In Scarborough, Ontario, on November 10, 2025, local Toronto City Councillor for Scarborough Southwest, Parthi Kandavel, along with Heritage Toronto and the Bomb Girls Legacy Foundation, unveiled an historic plaque where the original GECO factory operated during the Second World War. The plaque sits near the corner of Warden Avenue and Civic Road by the city water tower.

Scarborough, Ontario’s Bomb Girls Plaque Inscription:

The General Engineering Company (GECO) operated a top-secret munitions factory here during the Second World War. The giant manufacturing facility employed 21,000 people throughout the war, most of them women, nicknamed the Bomb Girls.

In the Second World War, hundreds of thousands of women joined the workforce in place of men serving in the military, often in industries that once excluded them. GECO covered 346 acres between Eglinton Avenue, Warden Avenue, Sinnott Road, and Hymus Road. It consisted of 172 buildings linked by more than four kilometres of tunnels. Workers here risked their lives filling bomb fuses and bullets with gunpowder and other high explosives.

The site was split into a dirty side, where work unrelated to explosives was situated, and a clean side that made munitions. The clean side that made up most of the plant was divided into the “GP,” or gunpowder, group and the “HE” group, where workers handled high explosives such as tetryl, TNT, cordite, and magnesium oxide.

GECO filled over 256 million fuses from 1941 to 1945. The Bomb Girls’ work was vital to the Allied victory in the Second World War. Scarborough’s emblem — Sc/C, etched on every fuse — was a sign of quality on the battlefield.

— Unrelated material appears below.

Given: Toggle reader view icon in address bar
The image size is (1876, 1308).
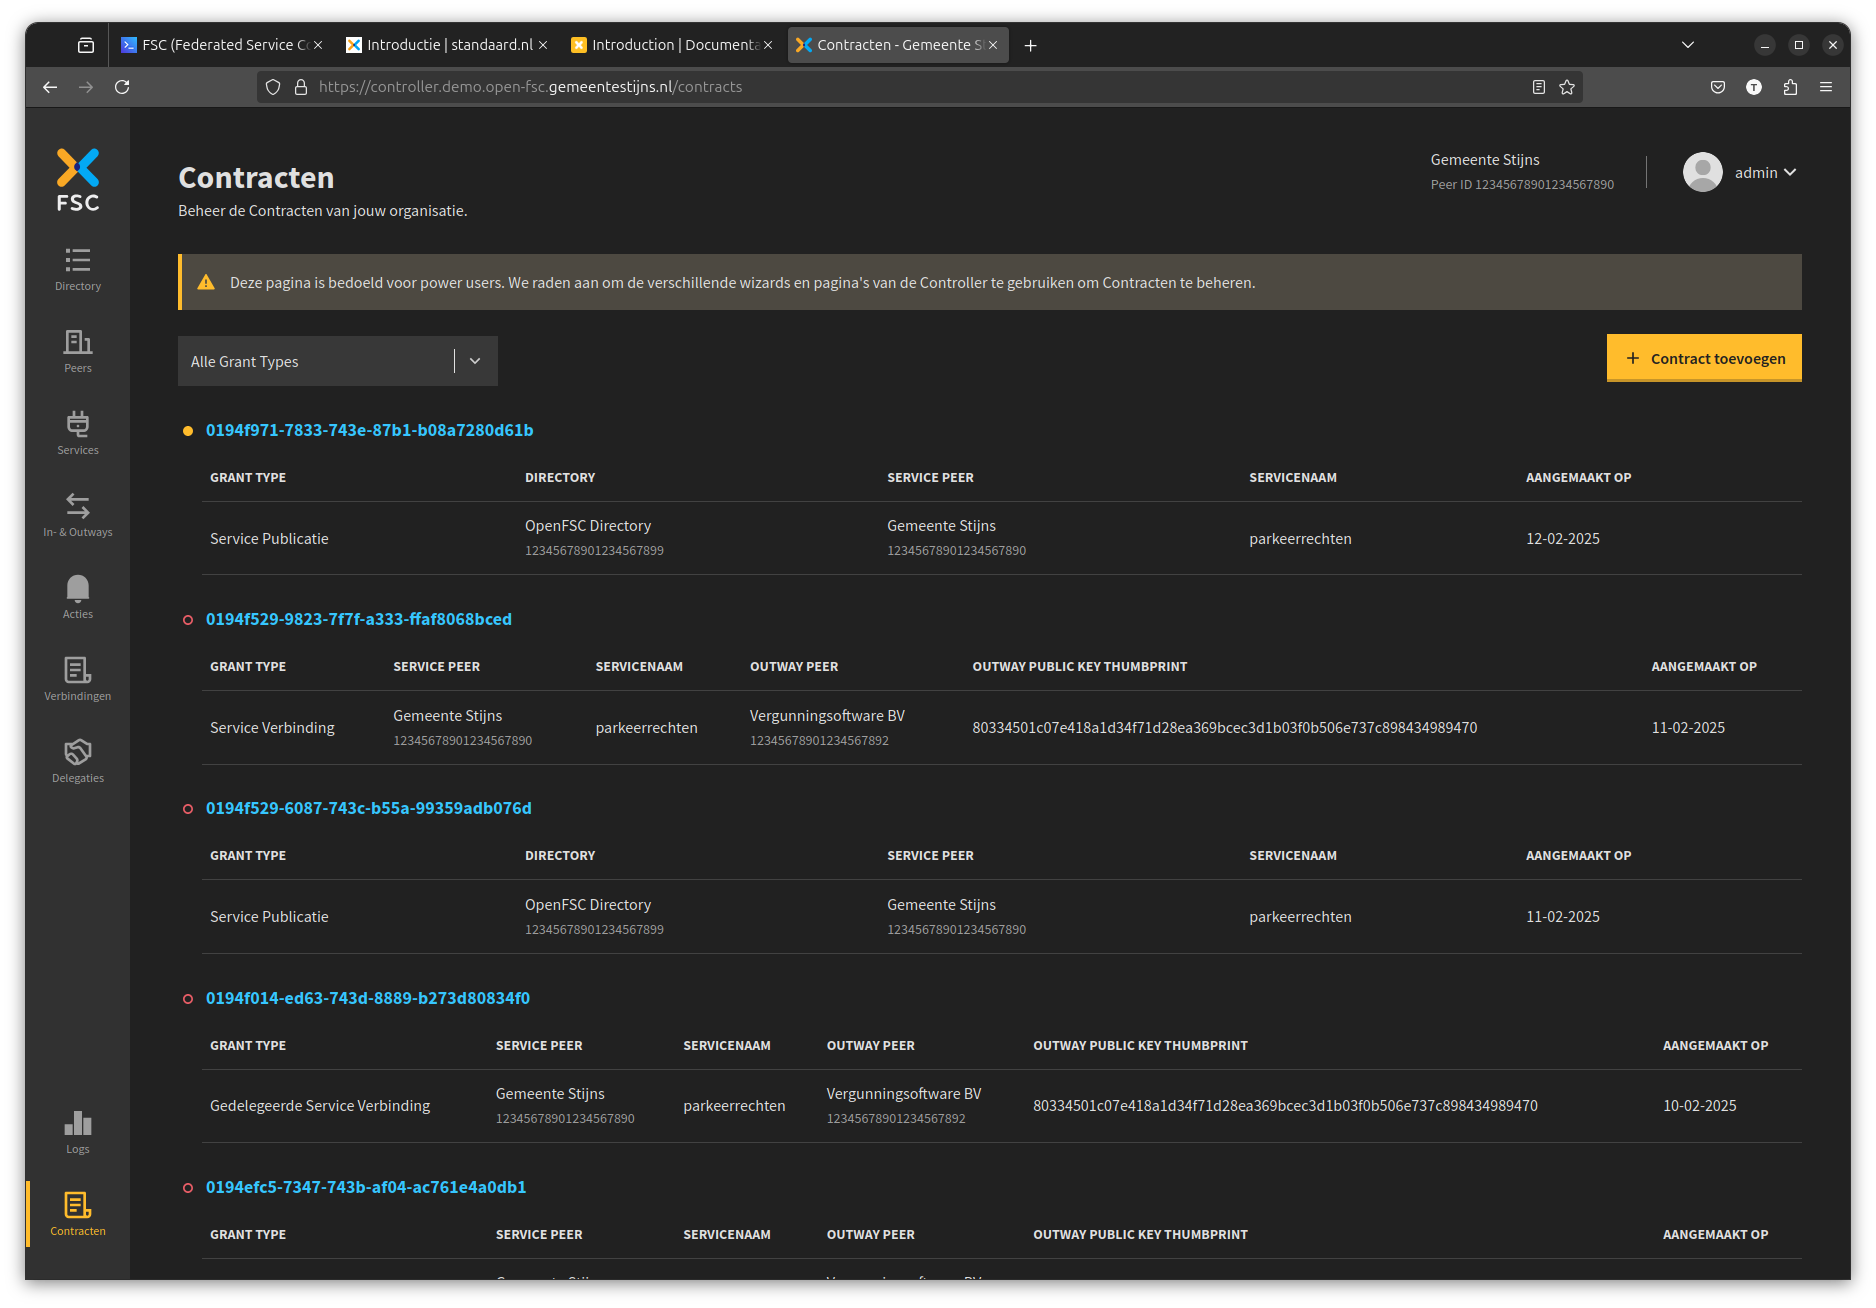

After the war, several GECO buildings became emergency housing for about 2,000 veterans and their families. New factories opened on Eglinton from Birchmount Road to Victoria Park Avenue, becoming Scarborough’s “Golden Mile of Industry.

Brownsburg-Chatham Memorial Plaque Inscription:

French: Des femmes d’Argenteuil et de partout au pays ont contribute a l’effort de guerre en travaillant dans les usines de munitions pendant les deux guerres mondiales. A Brownsburg-Chatham, elles ont oeuvre avec courage a la Dominion Cartridge de 1914 a 1918 et a la Defence Industries Limited, une filiale de Canadian Industries Limited de 1939 a 1945. Elles sont connues mondialement sus le nom de Munitionnetteso ou Bomb Girls. Ces femmes ont risque leur vie pour render le monde Meilleur.

English: Women from Argenteuil and across the country contributed to the war effort by working in munitions factories during both World Wars. In Brownsburg-Chatham, they worked bravely at Dominion Cartridge from 1914 to 1918 and at Defence Industries Limited, a subsidiary of Canadian Industries Limited, from 1939 to 1945. They are known worldwide as Munitionnettes or Bomb Girls. These women risked their lives to make the world a better place.